---------- Entries shown
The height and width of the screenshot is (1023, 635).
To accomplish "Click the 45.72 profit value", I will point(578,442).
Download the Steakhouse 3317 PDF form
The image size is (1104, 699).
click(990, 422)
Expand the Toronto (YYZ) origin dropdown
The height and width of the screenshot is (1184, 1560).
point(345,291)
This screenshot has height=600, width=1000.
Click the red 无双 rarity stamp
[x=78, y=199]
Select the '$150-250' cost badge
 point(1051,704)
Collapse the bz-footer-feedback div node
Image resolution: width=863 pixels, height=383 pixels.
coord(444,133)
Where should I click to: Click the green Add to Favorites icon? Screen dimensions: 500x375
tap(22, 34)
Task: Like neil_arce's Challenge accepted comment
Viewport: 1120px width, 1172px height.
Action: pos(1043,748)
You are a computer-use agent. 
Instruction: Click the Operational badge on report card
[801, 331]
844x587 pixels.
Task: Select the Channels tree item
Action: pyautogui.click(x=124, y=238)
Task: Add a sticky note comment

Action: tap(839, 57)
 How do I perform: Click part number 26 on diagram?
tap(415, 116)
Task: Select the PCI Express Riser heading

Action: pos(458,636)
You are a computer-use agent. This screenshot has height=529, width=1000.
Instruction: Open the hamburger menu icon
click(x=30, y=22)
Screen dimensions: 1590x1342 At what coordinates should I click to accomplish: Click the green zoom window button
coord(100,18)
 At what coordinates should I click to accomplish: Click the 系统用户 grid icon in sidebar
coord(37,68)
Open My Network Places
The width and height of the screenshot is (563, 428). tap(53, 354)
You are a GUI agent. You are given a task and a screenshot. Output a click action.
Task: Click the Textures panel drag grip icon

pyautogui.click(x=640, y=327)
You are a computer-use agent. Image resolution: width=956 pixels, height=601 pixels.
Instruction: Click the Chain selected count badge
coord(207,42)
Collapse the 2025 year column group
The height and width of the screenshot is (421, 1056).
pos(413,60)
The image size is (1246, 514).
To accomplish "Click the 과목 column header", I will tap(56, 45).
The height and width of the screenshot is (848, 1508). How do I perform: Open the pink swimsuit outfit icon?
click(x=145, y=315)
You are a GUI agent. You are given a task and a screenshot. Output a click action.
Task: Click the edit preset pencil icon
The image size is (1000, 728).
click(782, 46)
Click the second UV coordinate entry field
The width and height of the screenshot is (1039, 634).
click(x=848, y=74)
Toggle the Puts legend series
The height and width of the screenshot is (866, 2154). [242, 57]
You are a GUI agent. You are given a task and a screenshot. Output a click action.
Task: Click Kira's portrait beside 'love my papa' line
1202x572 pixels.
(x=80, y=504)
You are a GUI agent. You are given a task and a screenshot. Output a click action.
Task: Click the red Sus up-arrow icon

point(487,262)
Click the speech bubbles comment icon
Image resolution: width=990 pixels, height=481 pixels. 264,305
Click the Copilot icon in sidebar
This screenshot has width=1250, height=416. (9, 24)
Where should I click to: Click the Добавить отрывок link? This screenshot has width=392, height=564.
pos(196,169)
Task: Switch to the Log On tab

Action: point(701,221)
--------------------
Task details: Copy, please, exactly the lines that start at the first line of the data and end at the line containing "You are a computer-use agent. This", both kept and no others.

Result:
The height and width of the screenshot is (1023, 635).
To accomplish "Click the 45.72 profit value", I will point(578,442).
Download the Steakhouse 3317 PDF form
The image size is (1104, 699).
click(990, 422)
Expand the Toronto (YYZ) origin dropdown
The height and width of the screenshot is (1184, 1560).
point(345,291)
This screenshot has height=600, width=1000.
Click the red 无双 rarity stamp
[x=78, y=199]
Select the '$150-250' cost badge
 point(1051,704)
Collapse the bz-footer-feedback div node
Image resolution: width=863 pixels, height=383 pixels.
coord(444,133)
Where should I click to: Click the green Add to Favorites icon? Screen dimensions: 500x375
tap(22, 34)
Task: Like neil_arce's Challenge accepted comment
Viewport: 1120px width, 1172px height.
Action: pos(1043,748)
You are a computer-use agent. 
Instruction: Click the Operational badge on report card
[801, 331]
844x587 pixels.
Task: Select the Channels tree item
Action: pyautogui.click(x=124, y=238)
Task: Add a sticky note comment

Action: tap(839, 57)
 How do I perform: Click part number 26 on diagram?
tap(415, 116)
Task: Select the PCI Express Riser heading

Action: pos(458,636)
You are a computer-use agent. This screenshot has height=529, width=1000.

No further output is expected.